**PAGE EXTRACT**

───

**Table of contents**<a id='toc0_'></a>    
- [Unsupervised Learning](#toc1_)    
  - [Load breast cancer data](#toc1_1_)    
  - [Dimensionality reduction](#toc1_2_)    
    - [PCA (Principal Component Analysis)](#toc1_2_1_)    
    - [How to choose the number of principal components?](#toc1_2_2_)    
  - [Clustering](#toc1_3_)    
    - [Centroid-based clustering - K-Means](#toc1_3_1_)    
      - [Elbow method - choosing the # of clusters](#toc1_3_1_1_)    
    - [Agglomerative/Hierarchical/Connectivity-based clustering](#toc1_3_2_)    
      - [Ward linkage](#toc1_3_2_1_)    
      - [Complete linkage](#toc1_3_2_2_)    
      - [Single linkage](#toc1_3_2_3_)    
    - [Where is agglomerative clustering better than centroid-based clustering?](#toc1_3_3_)    
    - [Density-based clustering - DBSCAN (Density-based spatial clustering of applications with noise)](#toc1_3_4_)    
  - [Clustering metrics](#toc1_4_)    
- [Resources](#toc2_)    
- [References](#toc3_)    
- [Acknowledgements](#toc4_)    

<!-- vscode-jupyter-toc-config
	numbering=false
	anchor=true
	flat=false
	minLevel=1
	maxLevel=6
	/vscode-jupyter-toc-config -->
<!-- THIS CELL WILL BE REPLACED ON TOC UPDATE. DO NOT WRITE YOUR TEXT IN THIS CELL -->

# <a id='toc1_'></a>[Unsupervised Learning](#toc0_)

In [None]:
import seaborn as sns
import pandas as pd
import matplotlib.pyplot as plt
from matplotlib.lines import Line2D
import plotly.express as px
import plotly.io as pio
pio.templates.default = 'simple_white'

import numpy as np
import warnings
warnings.filterwarnings('ignore')

from sklearn import cluster, datasets
from sklearn.preprocessing import MinMaxScaler, StandardScaler
from sklearn.decomposition import PCA
from sklearn.metrics import silhouette_score

from yellowbrick.cluster import KElbowVisualizer

## <a id='toc1_1_'></a>[Load breast cancer data](#toc0_)

In [None]:
# Unsupervised Learning Class
from sklearn.datasets import load_breast_cancer
cancer = load_breast_cancer()
print(cancer['DESCR'])

In [None]:
X = cancer['data']
y = cancer['target']
display(X.shape)
display(y.shape)

In [None]:
# let's visualize all the data in a dataframe
data = pd.DataFrame(X, columns=cancer['feature_names'])
data['label'] = y
data.head()

## <a id='toc1_2_'></a>[Dimensionality reduction](#toc0_)

### <a id='toc1_2_1_'></a>[PCA (Principal Component Analysis)](#toc0_)

Principal Component Analysis (PCA) is a statistical technique used for dimensionality reduction. It transforms the data into a new coordinate system such that the greatest variance by any projection of the data comes to lie on the first coordinate (called the first principal component), the second greatest variance on the second coordinate, and so on.

───

**EXTRACTED MATERIAL**

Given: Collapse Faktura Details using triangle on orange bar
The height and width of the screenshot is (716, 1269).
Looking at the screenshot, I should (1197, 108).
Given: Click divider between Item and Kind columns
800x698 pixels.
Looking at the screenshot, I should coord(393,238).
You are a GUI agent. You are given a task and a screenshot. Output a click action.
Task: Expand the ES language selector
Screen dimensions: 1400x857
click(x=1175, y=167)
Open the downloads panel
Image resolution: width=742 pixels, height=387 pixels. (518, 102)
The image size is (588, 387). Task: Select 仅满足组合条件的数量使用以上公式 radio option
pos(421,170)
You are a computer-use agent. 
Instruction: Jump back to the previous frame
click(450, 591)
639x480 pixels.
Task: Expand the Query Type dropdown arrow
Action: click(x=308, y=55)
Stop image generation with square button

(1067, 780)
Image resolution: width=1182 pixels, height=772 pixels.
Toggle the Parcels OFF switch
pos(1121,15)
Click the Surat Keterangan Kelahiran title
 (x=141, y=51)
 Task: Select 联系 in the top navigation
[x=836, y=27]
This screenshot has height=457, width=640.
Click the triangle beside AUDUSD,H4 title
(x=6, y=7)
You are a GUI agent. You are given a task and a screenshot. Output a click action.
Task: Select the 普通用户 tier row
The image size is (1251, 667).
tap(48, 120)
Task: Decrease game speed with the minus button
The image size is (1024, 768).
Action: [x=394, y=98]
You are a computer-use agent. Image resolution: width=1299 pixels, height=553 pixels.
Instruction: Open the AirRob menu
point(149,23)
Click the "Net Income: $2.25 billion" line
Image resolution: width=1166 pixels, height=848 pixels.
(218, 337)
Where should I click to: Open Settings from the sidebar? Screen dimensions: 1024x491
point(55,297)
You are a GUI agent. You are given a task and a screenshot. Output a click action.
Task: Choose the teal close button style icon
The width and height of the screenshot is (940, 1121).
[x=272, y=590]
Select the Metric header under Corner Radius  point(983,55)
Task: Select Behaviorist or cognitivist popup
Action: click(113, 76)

───

**TASK INSTRUCTIONS**
Write what comes next in the unsupervised learning page, picking up right after its sentence about PCA. The rows have nothing to do with this.

**RESULT OF THIS TASK**
![](https://imgs.search.brave.com/1u8pddu4FRUlSAuxj0i992lYN__bYby0JDUEqF2abEM/rs:fit:860:0:0/g:ce/aHR0cHM6Ly9icmFk/bGV5Ym9laG1rZS5n/aXRodWIuaW8vSE9N/TC8xNS1wY2FfZmls/ZXMvZmlndXJlLWh0/bWwvY3JlYXRlLXBj/YS1pbWFnZS0xLnBu/Zw)  
(Source: [Hands-on Machine Learning with R, Bradley Boehmke](https://bradleyboehmke.github.io/HOML/pca.html))

For this dataset, we're not looking to predict whether or not a patient has a malignant/benign tumour, but if we can create 2 clusters corresponding to the most similar tumours. However, we think that the malignant tumours are significantly different from benign tumours, which is why we're looking to see if we can separate clusters based on the tumour type.

In [None]:
#check differences between features and labels
plot_options, charts = plt.subplots(5, 6, figsize=(20, 7))
malignant = data[data['label'] == 1]
benign = data[data['label'] == 0]
#ravel flattens the array so we don't need 2 indexes
charts_1d = charts.ravel()
for i in range(30):
  charts_1d[i].hist(malignant.iloc[:, i], bins=50, alpha=.5)
  charts_1d[i].hist(benign.iloc[:, i], bins=50, alpha=.5)
  charts_1d[i].set_title(data.columns[i])
  plot_options.tight_layout()

Ideally, we'd want to see if we can cluster the tumours based on multiple features (like we did for the iris dataset some time ago) but in this case we have >30 labels, which makes a pairplot take ages to run...

In [None]:
# sns.pairplot(data, hue = 'label')

We can still look to see if we can separate clusters based on 2 features at a time:

In [None]:
# Cluster boundary for features 1, 29
fig = px.scatter(x=data.iloc[:, 1], y=data.iloc[:, 29], color=y, opacity=0.5)
fig.update_layout(xaxis_title=data.columns[1], yaxis_title=data.columns[29], height=600, width=600)
fig.show()

# Cluster boundary for features 28, 29
fig = px.scatter(x=data.iloc[:, 28], y=data.iloc[:, 29], color=y, opacity=0.5)
fig.update_layout(xaxis_title=data.columns[28], yaxis_title=data.columns[29], height=600, width=600)
fig.show()

In [None]:
# Scale data
scaler = MinMaxScaler()
scaler.fit(cancer['data'])

X_scaled = scaler.transform(cancer['data'])
pd.DataFrame(X_scaled, columns=cancer.feature_names)

Why do we need to perform scaling before running the PCA?

In [None]:
# create the PCA object
# the number of components chosen will be the new number of features!
pca = PCA(n_components=3)
# fit the PCA model to breast cancer data
pca.fit(X_scaled)
# it's like we have three new axis (those defined by the PCA principal components)
X_pca = pca.transform(X_scaled)
pd.DataFrame(X_pca, columns=['PCA_1', 'PCA_2', 'PCA_3'])

In [None]:
display(X.shape)
display(X_pca.shape)

In [None]:
fig = px.scatter(x=X_pca[:, 0], y=X_pca[:, 1], color=y, opacity=0.5)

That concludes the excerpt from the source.